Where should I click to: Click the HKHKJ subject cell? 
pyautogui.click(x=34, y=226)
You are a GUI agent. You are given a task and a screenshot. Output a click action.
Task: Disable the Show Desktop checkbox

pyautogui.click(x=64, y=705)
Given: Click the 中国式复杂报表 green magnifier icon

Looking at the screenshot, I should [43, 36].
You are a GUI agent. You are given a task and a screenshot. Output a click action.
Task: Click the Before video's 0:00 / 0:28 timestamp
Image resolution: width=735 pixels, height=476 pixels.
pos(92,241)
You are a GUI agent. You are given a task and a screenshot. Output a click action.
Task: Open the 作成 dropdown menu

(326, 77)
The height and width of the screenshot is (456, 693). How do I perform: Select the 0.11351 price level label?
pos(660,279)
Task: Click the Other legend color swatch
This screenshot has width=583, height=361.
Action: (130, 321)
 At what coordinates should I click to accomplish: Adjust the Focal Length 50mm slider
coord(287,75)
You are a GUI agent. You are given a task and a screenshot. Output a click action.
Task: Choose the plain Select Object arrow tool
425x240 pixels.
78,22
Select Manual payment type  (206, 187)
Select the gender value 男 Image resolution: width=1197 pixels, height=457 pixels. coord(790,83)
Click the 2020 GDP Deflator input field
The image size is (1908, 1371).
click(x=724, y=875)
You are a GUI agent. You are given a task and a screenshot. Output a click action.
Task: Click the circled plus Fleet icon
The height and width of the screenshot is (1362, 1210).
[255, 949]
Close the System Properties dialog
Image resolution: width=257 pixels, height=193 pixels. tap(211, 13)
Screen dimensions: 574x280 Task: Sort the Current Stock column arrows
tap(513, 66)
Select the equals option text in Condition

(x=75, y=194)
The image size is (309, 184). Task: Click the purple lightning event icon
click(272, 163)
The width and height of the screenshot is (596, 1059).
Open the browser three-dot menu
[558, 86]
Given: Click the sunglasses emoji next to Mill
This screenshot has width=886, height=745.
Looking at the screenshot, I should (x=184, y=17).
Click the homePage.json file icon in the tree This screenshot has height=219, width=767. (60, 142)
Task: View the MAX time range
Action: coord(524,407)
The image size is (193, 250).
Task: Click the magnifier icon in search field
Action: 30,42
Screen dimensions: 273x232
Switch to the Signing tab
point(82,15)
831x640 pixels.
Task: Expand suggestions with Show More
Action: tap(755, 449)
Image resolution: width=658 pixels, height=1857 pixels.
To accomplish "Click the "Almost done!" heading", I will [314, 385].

--------

TASK DESCRIPTION:
Reproduce each entry word for word.

ANSWER AREA:
Where should I click to: Click the HKHKJ subject cell? 
pyautogui.click(x=34, y=226)
You are a GUI agent. You are given a task and a screenshot. Output a click action.
Task: Disable the Show Desktop checkbox

pyautogui.click(x=64, y=705)
Given: Click the 中国式复杂报表 green magnifier icon

Looking at the screenshot, I should [43, 36].
You are a GUI agent. You are given a task and a screenshot. Output a click action.
Task: Click the Before video's 0:00 / 0:28 timestamp
Image resolution: width=735 pixels, height=476 pixels.
pos(92,241)
You are a GUI agent. You are given a task and a screenshot. Output a click action.
Task: Open the 作成 dropdown menu

(326, 77)
The height and width of the screenshot is (456, 693). How do I perform: Select the 0.11351 price level label?
pos(660,279)
Task: Click the Other legend color swatch
This screenshot has width=583, height=361.
Action: (130, 321)
 At what coordinates should I click to accomplish: Adjust the Focal Length 50mm slider
coord(287,75)
You are a GUI agent. You are given a task and a screenshot. Output a click action.
Task: Choose the plain Select Object arrow tool
425x240 pixels.
78,22
Select Manual payment type  (206, 187)
Select the gender value 男 Image resolution: width=1197 pixels, height=457 pixels. coord(790,83)
Click the 2020 GDP Deflator input field
The image size is (1908, 1371).
click(x=724, y=875)
You are a GUI agent. You are given a task and a screenshot. Output a click action.
Task: Click the circled plus Fleet icon
The height and width of the screenshot is (1362, 1210).
[255, 949]
Close the System Properties dialog
Image resolution: width=257 pixels, height=193 pixels. tap(211, 13)
Screen dimensions: 574x280 Task: Sort the Current Stock column arrows
tap(513, 66)
Select the equals option text in Condition

(x=75, y=194)
The image size is (309, 184). Task: Click the purple lightning event icon
click(272, 163)
The width and height of the screenshot is (596, 1059).
Open the browser three-dot menu
[558, 86]
Given: Click the sunglasses emoji next to Mill
This screenshot has width=886, height=745.
Looking at the screenshot, I should (x=184, y=17).
Click the homePage.json file icon in the tree This screenshot has height=219, width=767. (60, 142)
Task: View the MAX time range
Action: coord(524,407)
The image size is (193, 250).
Task: Click the magnifier icon in search field
Action: 30,42
Screen dimensions: 273x232
Switch to the Signing tab
point(82,15)
831x640 pixels.
Task: Expand suggestions with Show More
Action: tap(755, 449)
Image resolution: width=658 pixels, height=1857 pixels.
To accomplish "Click the "Almost done!" heading", I will [314, 385].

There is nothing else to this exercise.